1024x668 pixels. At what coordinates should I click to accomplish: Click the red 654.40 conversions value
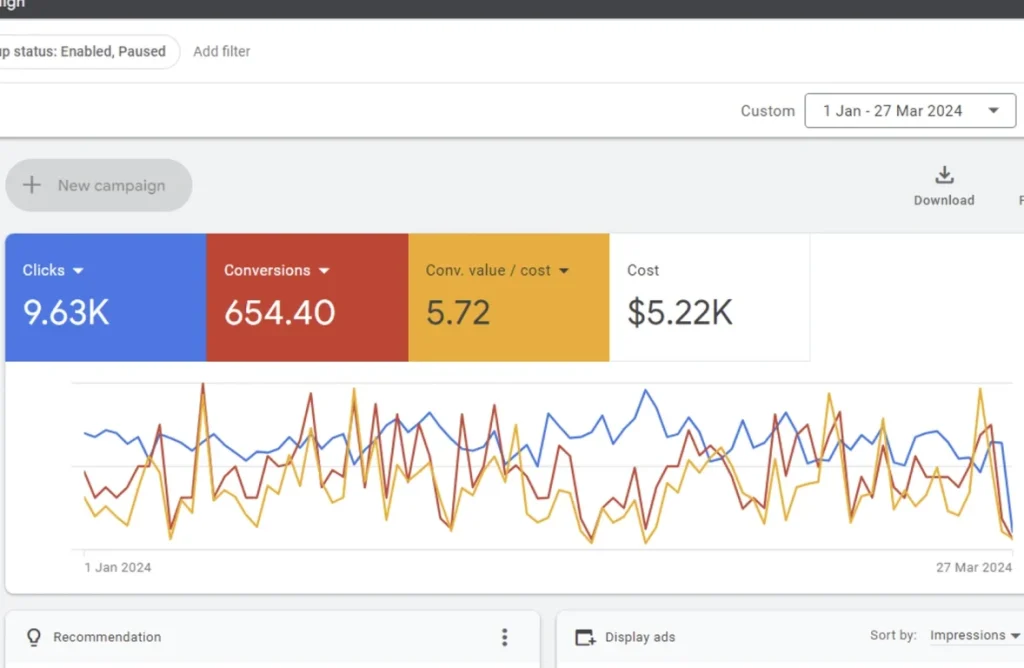click(279, 312)
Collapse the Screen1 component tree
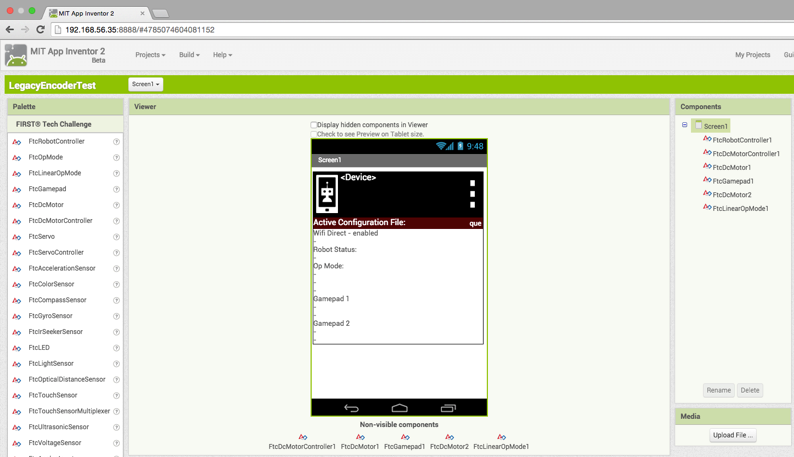 [x=685, y=125]
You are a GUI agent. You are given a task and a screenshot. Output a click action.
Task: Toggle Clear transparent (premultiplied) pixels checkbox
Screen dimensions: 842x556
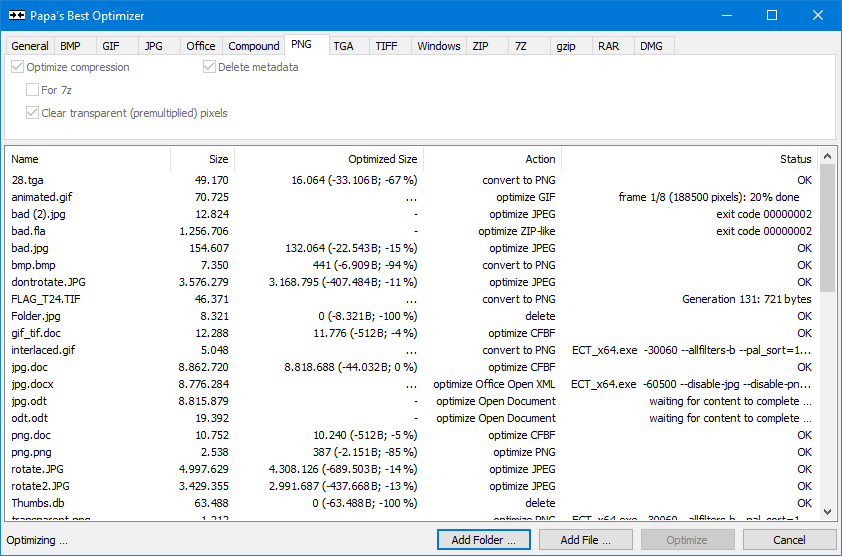click(x=33, y=113)
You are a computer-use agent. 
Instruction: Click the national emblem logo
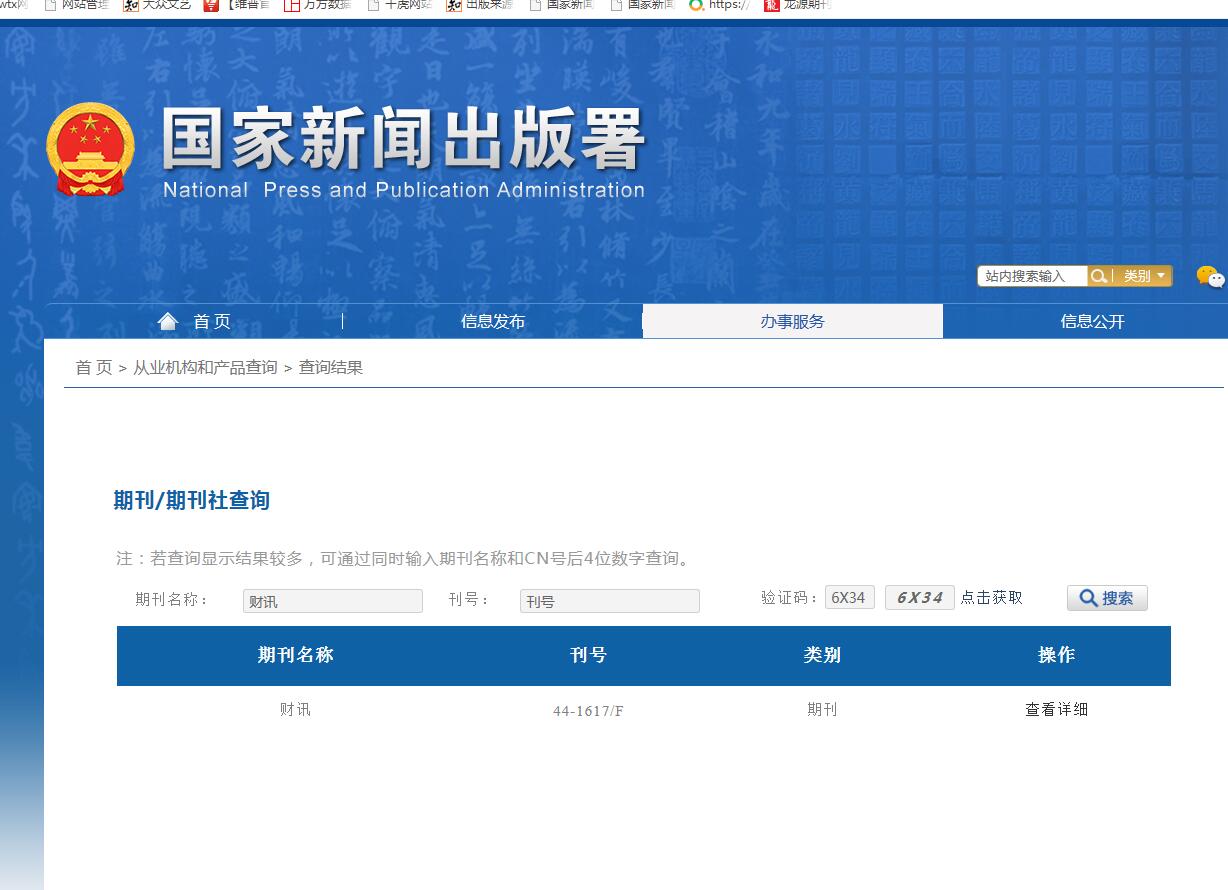(89, 147)
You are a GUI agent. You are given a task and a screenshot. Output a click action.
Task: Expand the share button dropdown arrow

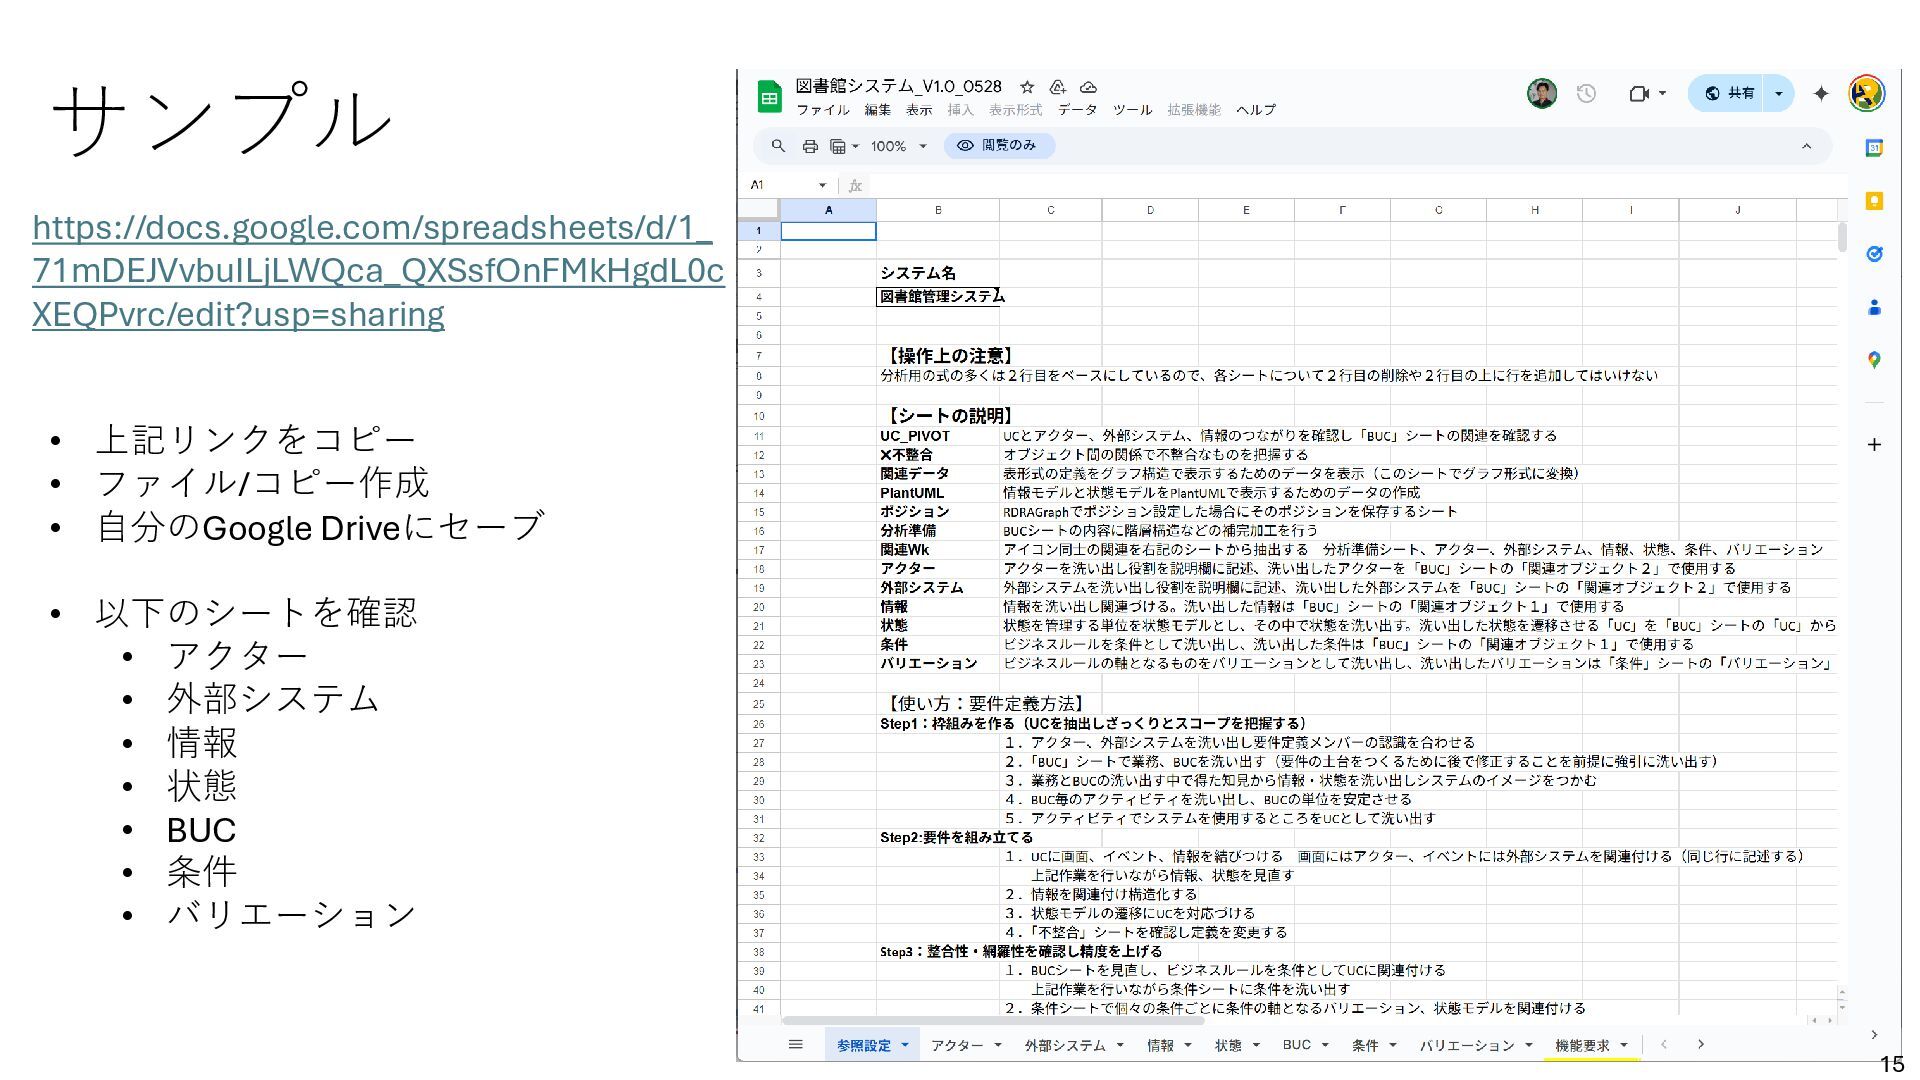[1778, 93]
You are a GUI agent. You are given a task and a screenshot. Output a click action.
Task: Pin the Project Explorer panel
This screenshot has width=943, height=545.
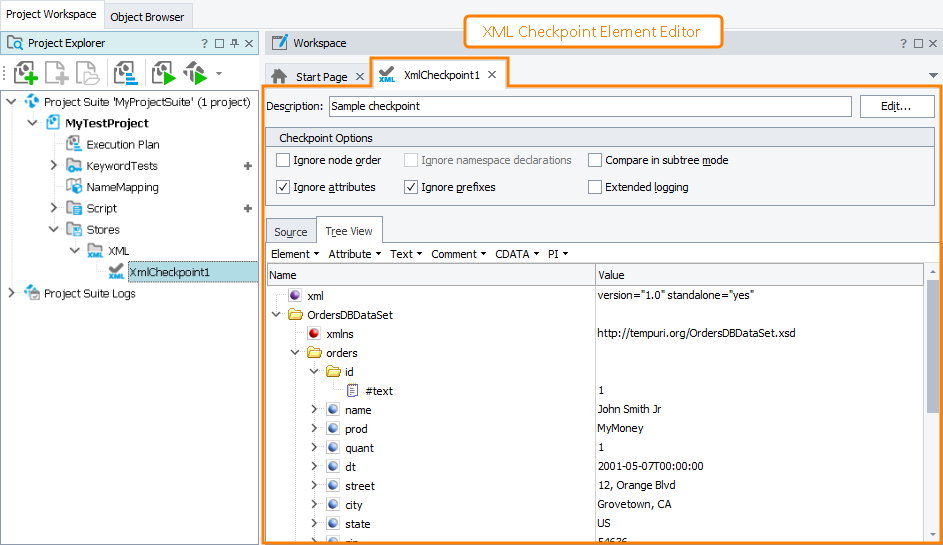pos(233,44)
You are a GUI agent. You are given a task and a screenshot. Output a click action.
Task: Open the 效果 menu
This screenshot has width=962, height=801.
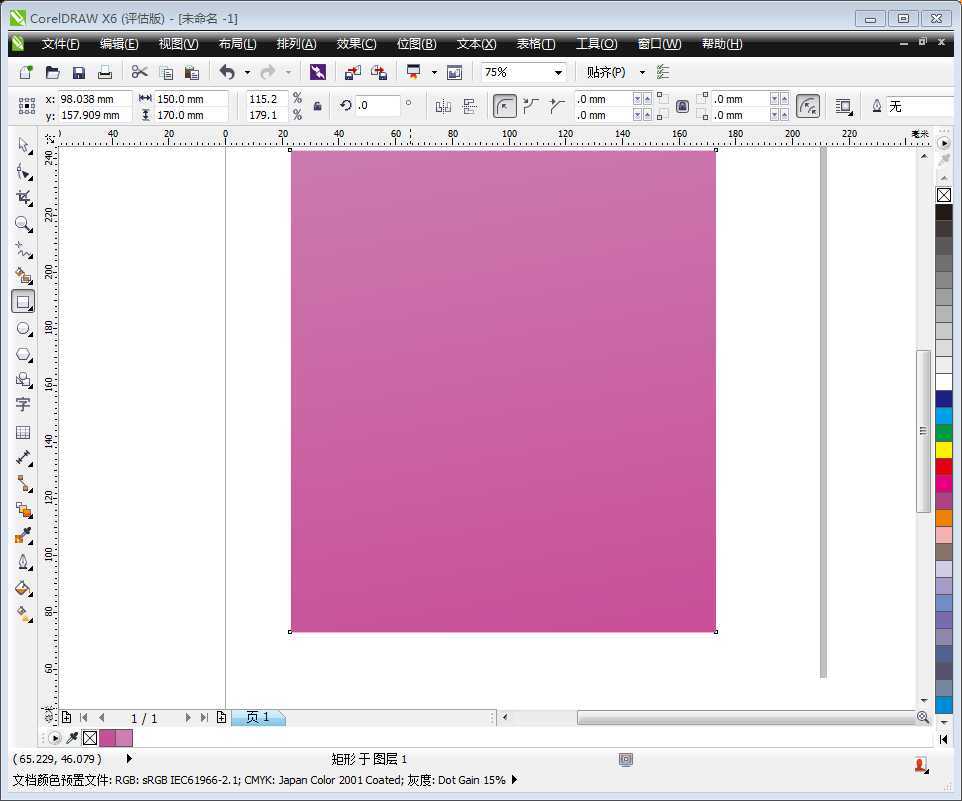tap(356, 43)
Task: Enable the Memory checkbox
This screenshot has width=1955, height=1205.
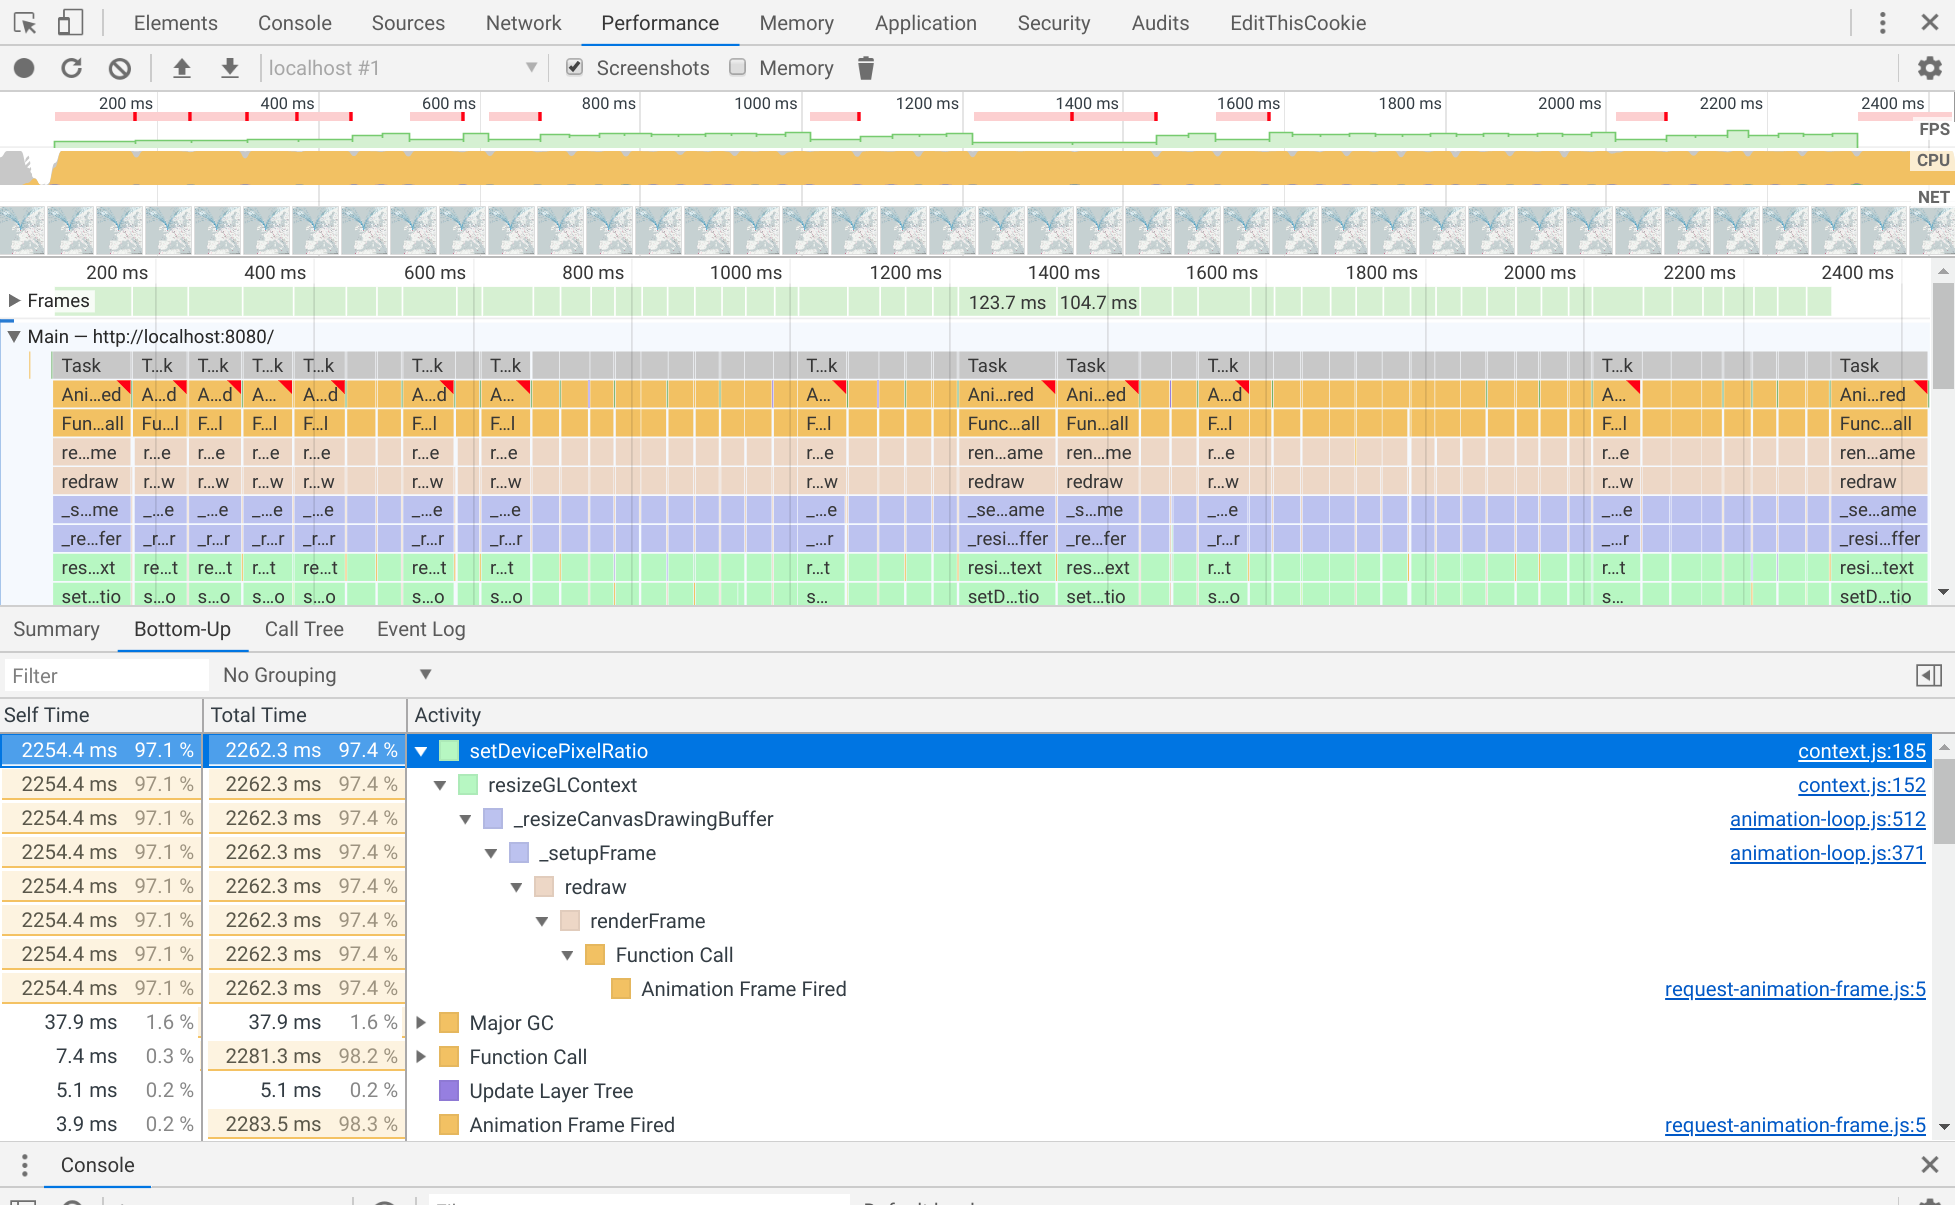Action: 738,67
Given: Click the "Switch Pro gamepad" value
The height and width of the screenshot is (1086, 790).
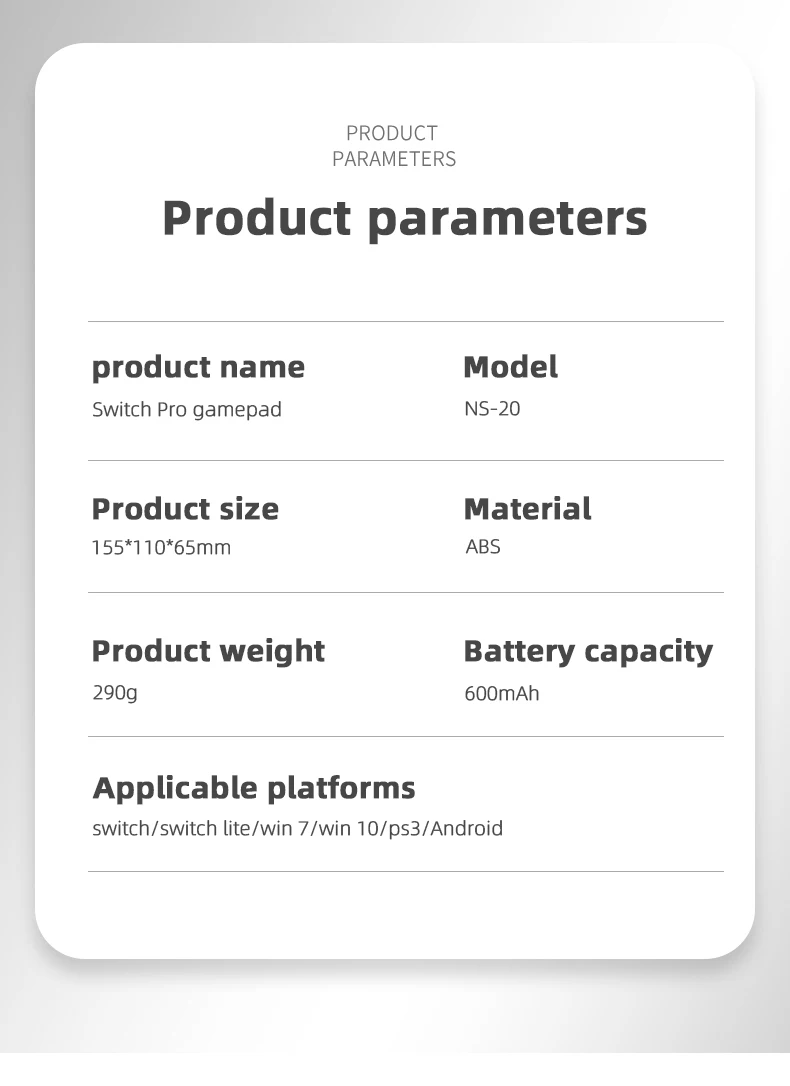Looking at the screenshot, I should [187, 409].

* * * * * * *

*AIM*
Show each line of the records above that contains the string "pixels", treating uppercase and lowercase as distinct.

*ANSWER BELOW*
1024x668 pixels. At what coordinates should I click to accomplish: Click the red 654.40 conversions value
Task: Toggle Clear transparent (premultiplied) pixels checkbox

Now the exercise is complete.